The task: Determine how many lines of the records include "icon", and answer with the number alone.

Data supplied:
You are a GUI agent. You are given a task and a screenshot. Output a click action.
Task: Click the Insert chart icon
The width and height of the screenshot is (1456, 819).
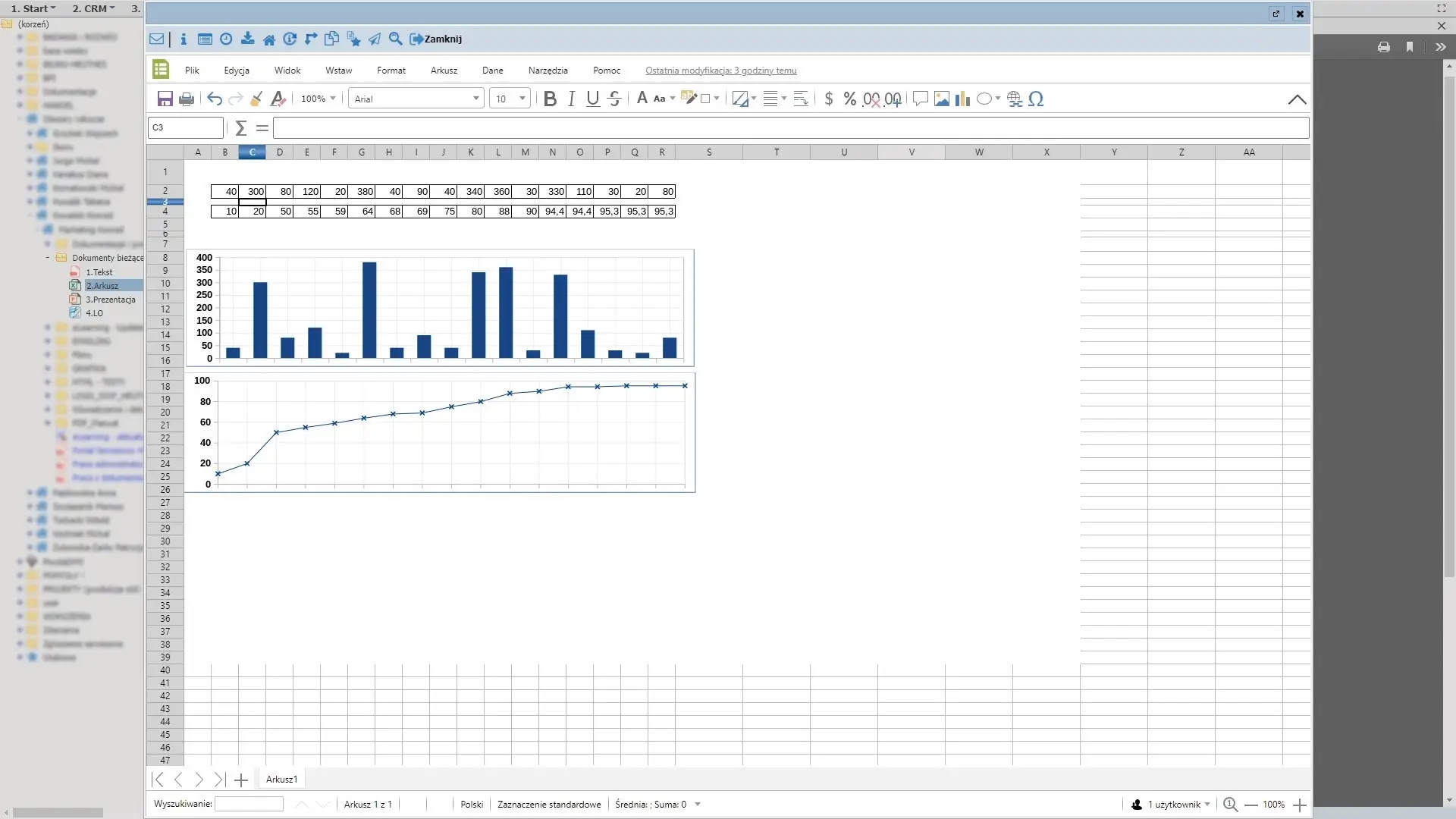tap(963, 99)

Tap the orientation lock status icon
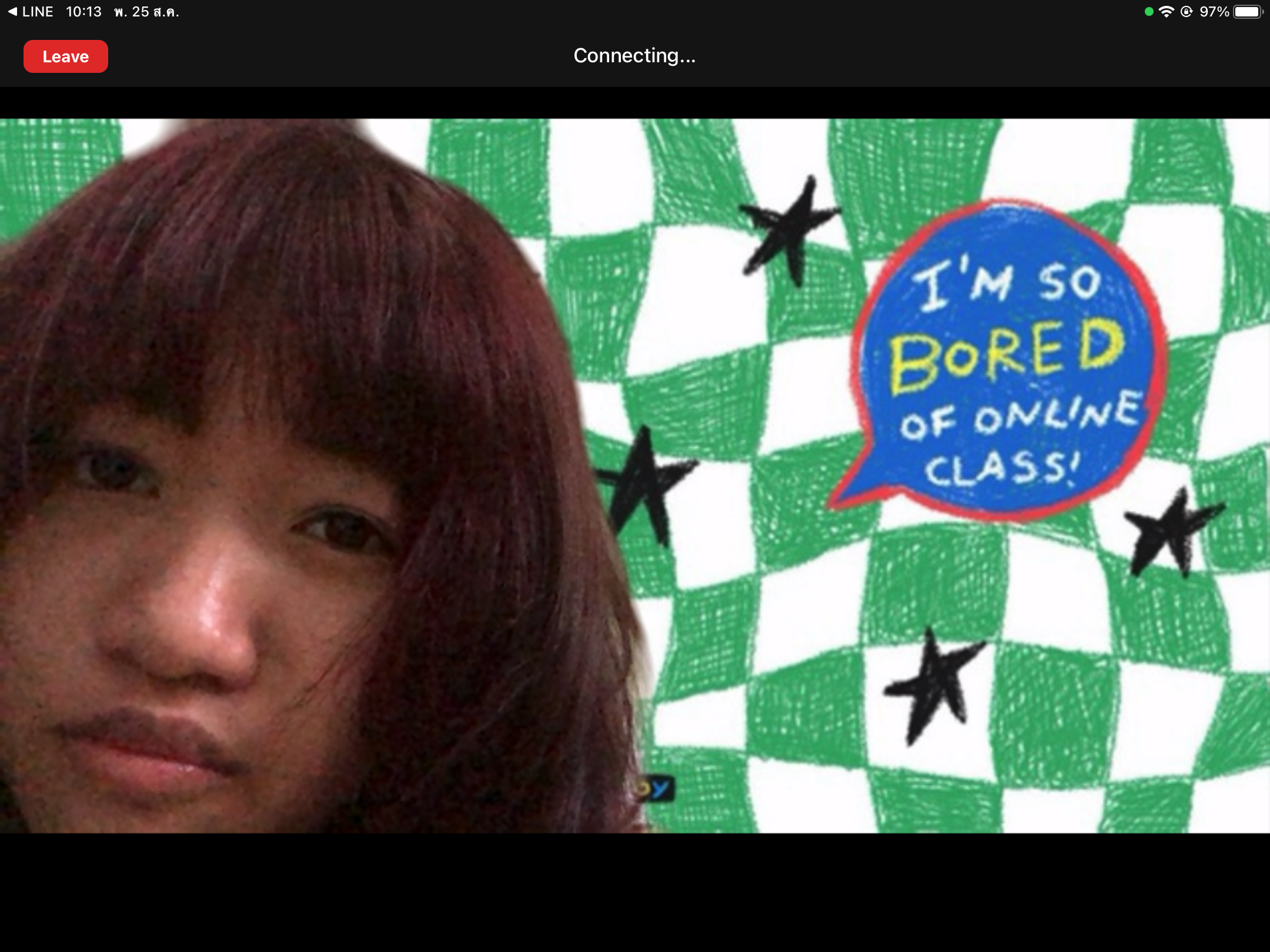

Answer box: 2